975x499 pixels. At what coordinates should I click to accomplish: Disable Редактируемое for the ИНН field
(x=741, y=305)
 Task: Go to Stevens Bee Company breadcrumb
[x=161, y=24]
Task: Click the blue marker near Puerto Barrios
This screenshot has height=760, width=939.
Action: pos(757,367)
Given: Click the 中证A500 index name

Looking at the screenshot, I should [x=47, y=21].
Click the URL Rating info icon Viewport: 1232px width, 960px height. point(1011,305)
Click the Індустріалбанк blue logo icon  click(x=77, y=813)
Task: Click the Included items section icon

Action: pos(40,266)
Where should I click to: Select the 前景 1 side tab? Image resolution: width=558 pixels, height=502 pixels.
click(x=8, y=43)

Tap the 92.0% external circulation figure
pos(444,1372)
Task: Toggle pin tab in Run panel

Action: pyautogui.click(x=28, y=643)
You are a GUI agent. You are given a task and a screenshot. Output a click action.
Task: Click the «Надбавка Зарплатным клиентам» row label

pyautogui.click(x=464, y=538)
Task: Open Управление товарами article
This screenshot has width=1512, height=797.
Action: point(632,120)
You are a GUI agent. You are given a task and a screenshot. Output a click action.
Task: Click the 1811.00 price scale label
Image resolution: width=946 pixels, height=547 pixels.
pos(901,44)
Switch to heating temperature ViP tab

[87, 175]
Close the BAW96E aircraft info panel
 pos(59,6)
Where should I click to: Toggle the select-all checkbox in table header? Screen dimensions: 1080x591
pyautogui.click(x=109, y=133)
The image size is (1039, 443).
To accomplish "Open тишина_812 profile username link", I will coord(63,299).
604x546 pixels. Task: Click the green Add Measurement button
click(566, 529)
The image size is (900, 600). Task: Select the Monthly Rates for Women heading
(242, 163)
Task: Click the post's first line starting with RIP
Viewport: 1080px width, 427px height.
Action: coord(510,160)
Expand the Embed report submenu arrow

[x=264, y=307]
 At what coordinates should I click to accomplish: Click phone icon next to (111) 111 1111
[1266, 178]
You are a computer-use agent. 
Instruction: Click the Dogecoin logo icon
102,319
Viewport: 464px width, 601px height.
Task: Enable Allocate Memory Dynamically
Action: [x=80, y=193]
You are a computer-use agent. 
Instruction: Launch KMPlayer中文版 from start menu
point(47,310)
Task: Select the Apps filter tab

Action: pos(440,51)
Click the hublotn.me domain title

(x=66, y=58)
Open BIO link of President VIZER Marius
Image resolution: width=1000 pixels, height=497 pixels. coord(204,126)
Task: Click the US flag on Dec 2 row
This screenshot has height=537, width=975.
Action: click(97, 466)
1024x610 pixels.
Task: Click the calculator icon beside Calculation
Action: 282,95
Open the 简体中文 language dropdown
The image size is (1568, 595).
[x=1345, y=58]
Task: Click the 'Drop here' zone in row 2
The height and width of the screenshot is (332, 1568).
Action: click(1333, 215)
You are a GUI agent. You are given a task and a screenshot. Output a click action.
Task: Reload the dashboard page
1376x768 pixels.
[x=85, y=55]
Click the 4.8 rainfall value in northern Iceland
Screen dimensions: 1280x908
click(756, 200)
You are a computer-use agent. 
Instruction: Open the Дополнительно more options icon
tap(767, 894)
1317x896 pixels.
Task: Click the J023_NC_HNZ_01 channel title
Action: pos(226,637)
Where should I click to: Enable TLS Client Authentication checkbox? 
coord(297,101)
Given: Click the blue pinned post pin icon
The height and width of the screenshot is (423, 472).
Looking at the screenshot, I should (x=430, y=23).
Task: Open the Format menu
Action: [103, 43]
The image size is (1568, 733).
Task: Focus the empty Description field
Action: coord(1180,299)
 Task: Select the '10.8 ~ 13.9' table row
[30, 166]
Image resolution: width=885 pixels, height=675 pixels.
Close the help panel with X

EXERCISE DESCRIPTION
Would you please copy exactly the part of the entries above that begins at the line containing "Image resolution: width=946" and ends at the line containing "Task: Click the 'Drop here' zone in row 2", both lines included?

ANSWER BOX
Image resolution: width=946 pixels, height=547 pixels.
pos(901,44)
Switch to heating temperature ViP tab

[87, 175]
Close the BAW96E aircraft info panel
 pos(59,6)
Where should I click to: Toggle the select-all checkbox in table header? Screen dimensions: 1080x591
pyautogui.click(x=109, y=133)
The image size is (1039, 443).
To accomplish "Open тишина_812 profile username link", I will coord(63,299).
604x546 pixels. Task: Click the green Add Measurement button
click(566, 529)
The image size is (900, 600). Task: Select the Monthly Rates for Women heading
(242, 163)
Task: Click the post's first line starting with RIP
Viewport: 1080px width, 427px height.
Action: coord(510,160)
Expand the Embed report submenu arrow

[x=264, y=307]
 At what coordinates should I click to accomplish: Click phone icon next to (111) 111 1111
[1266, 178]
You are a computer-use agent. 
Instruction: Click the Dogecoin logo icon
102,319
Viewport: 464px width, 601px height.
Task: Enable Allocate Memory Dynamically
Action: [x=80, y=193]
You are a computer-use agent. 
Instruction: Launch KMPlayer中文版 from start menu
point(47,310)
Task: Select the Apps filter tab

Action: pos(440,51)
Click the hublotn.me domain title

(x=66, y=58)
Open BIO link of President VIZER Marius
Image resolution: width=1000 pixels, height=497 pixels. coord(204,126)
Task: Click the US flag on Dec 2 row
This screenshot has height=537, width=975.
Action: click(97, 466)
1024x610 pixels.
Task: Click the calculator icon beside Calculation
Action: 282,95
Open the 简体中文 language dropdown
The image size is (1568, 595).
[x=1345, y=58]
Task: Click the 'Drop here' zone in row 2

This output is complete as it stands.